THE Cambodian woman carries her child a-straddle of her left hip, with her arm passed round its little body. She rarely leaves it, except to attend to something in the house or the yard; and this custom of carrying the child thus is followed up so constantly that one shoulder of the woman finally becomes higher than the other. When the mother goes to the rice fields, or to the village, or so far that this method of carrying it becomes fatiguing, she puts the child into a shawl and carries it on her back. In the house, the baby sleeps on a mat, on which the mother has thrown an old sampot (cloth), so as to raise its head a little higher than the body, or in a shawl hung as a hammock, or in a hammock made of a quartered bamboo, the ends of which are whole. The child is naked, but when it is cold in the morning it is given a shawl or a piece of sampot for a covering, and is carefully covered at night. Boys go naked till they are six, seven, or eight years old, but after that age they put on a sampot; girls are dressed when they are four years old. In some parts of the country the children, otherwise nude, wear a small plate of ornamented silver in front. It is also a general custom to hang pieces of money, ancient or modern, from the neck, and rings of silver or gold on their arms and ankles. Mothers too poor to give them jewels tie a piece of cord that has been blessed by a wizard around their necks. The ears of girls are bored very early, sometimes even before they can walk, and cotton threads are inserted, to be replaced in time by gold or silver earrings. The heads of children are shaved often—to harden them, the Cambodians say—but at the age of three or four years a circular tuft is permitted to grow on the top of the head, and when the hair in this spot has reached a certain length it is bound and fastened with a pin of gold, silver, copper, or wood.
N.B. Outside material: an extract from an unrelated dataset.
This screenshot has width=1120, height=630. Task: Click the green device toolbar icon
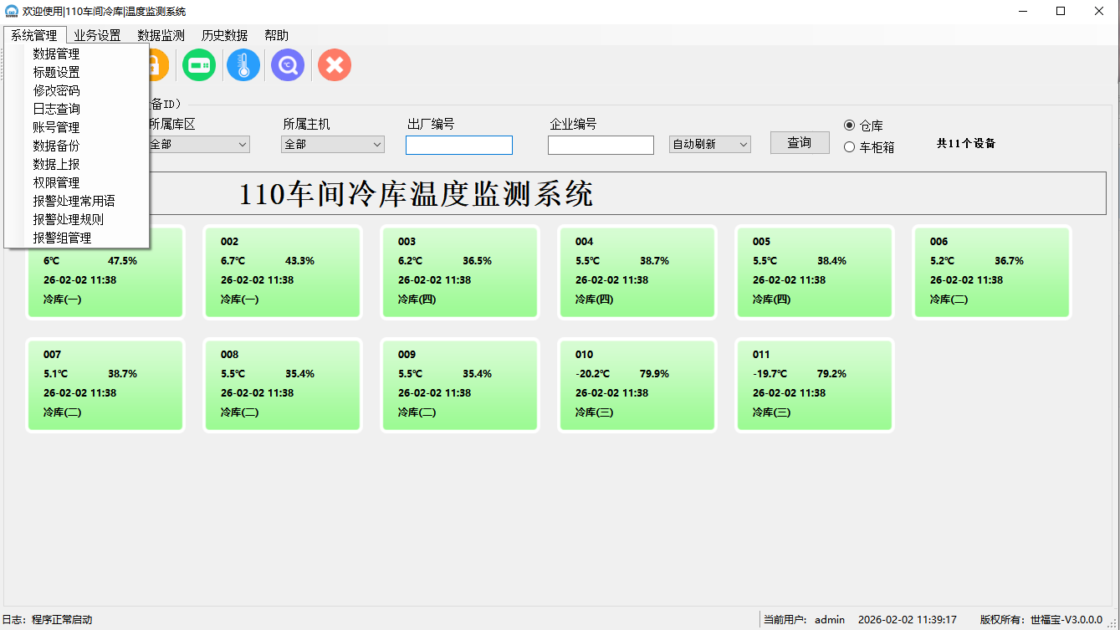199,65
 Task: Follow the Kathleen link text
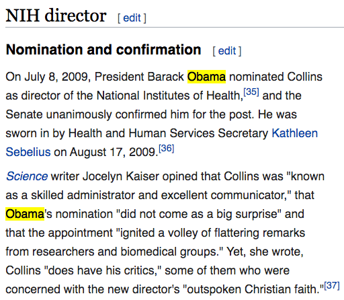[x=295, y=133]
Cambodian children, it seems to me, are not as precocious as European children, favorable as the climate is to them. Thus we do not find in Cambodia (or in Annam, Tonquin, or Cochin China) babies beginning to walk in their tenth or ninth month, and I have never seen any who could speak correctly in their third year, although in France we have little gentlemen and young dames who are in their second year already very talkative and very important personages. The children of the Cambodians are generally pretty till they are about twelve years old, with more regular features than they will have afterward; and it is pleasant to find in them some of the resemblance to their Indian ancestors, which has been absorbed with the features of a more numerous and less gifted race. The children have prodigious memories, and I have often been surprised at the facility with which, without giving themselves much trouble, they learn in a few months the Roman characters and French writing and language. The faculty of learning foreign languages persists in the adult; the grown men, our servants, persons living near us, learn enough of our language to make themselves understood, while we have to take nearly two years to learn, without study, as much as they. The children are very intelligent, but I have been assured, and am disposed to believe it, that their intelligence, if it does not remain stationary, becomes less active after their fifteenth year. It seems as if a little darkness came over their minds when their primitively pure features are deformed and they lose their atavistic resemblance to their ancestors.
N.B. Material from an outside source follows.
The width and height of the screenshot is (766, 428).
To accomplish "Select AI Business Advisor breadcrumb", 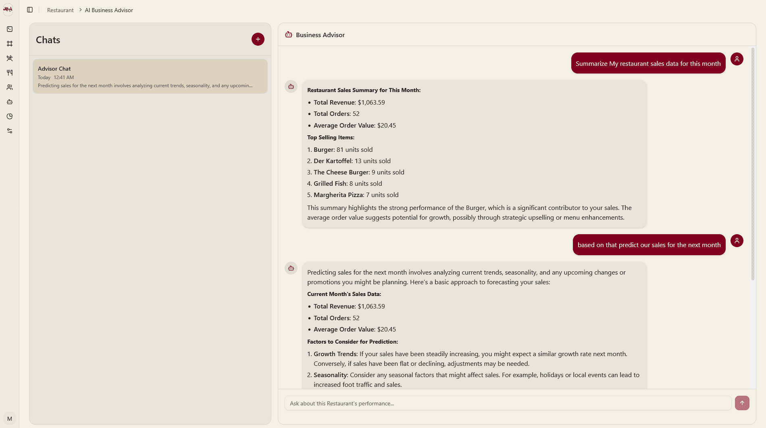I will click(109, 10).
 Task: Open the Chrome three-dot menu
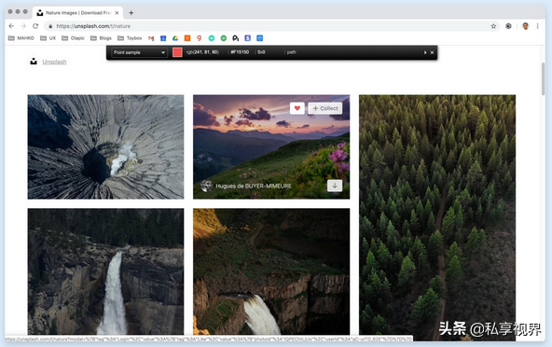tap(538, 26)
They are docile, obedient, quiet in their sports, and very respectful to their parents. They are never seen presenting anything to their father with one hand, negligently or hurriedly, but well-brought-up children, observing well the old customs, offer the object requested with both hands, gracefully bowing. They do not eat with their father unless he invites them, but with their mother and her women, in whose charge they are. They do not sit with their father or on the same level, because it is proper for children to be always placed below their father. They have likewise a great respect for their mother, but it is more intimate than that for their father, who is also master of the house, and is designated by a word that means master and prince. Respect for the mother, while less demonstrative, is more durable; it continues in sons and daughters long after their marriage, and with grand mandarins and in the palace assumes a really touching appearance of deep veneration. I was told that the king never came into the presence of his mother without saluting her on his knees, and without offering her the homage which his mandarins offered to him.
At eleven years for the girls and thirteen years for the boys—or sometimes thirteen years for the girls and fifteen years for the boys, but never twelve or fourteen years, for years of even numbers are considered unlucky—the ceremony of cutting the hair is performed; that is, the shearing of the tuft which we have seen is tied and fastened with a pin. This ceremony of Brahmanic origin, a kind of sacrament instituted by Siva, which the Hindus call kesenta, takes place usually in the anniversary month of the child's birth, on the first day of the decrease of the moon, in the presence of all the relatives and the friends and clients of the family. The festivals already mentioned in connection with the cutting of the hair are repeated in full, but this time it is the turn of persons of higher importance to perform the ceremony. This festival is the festival of puberty. From its celebration the child lets his hair grow as he desires to wear it. The girls cease to play and laugh with the boys, observe a more strict and graver walk, and more usually keep to the house.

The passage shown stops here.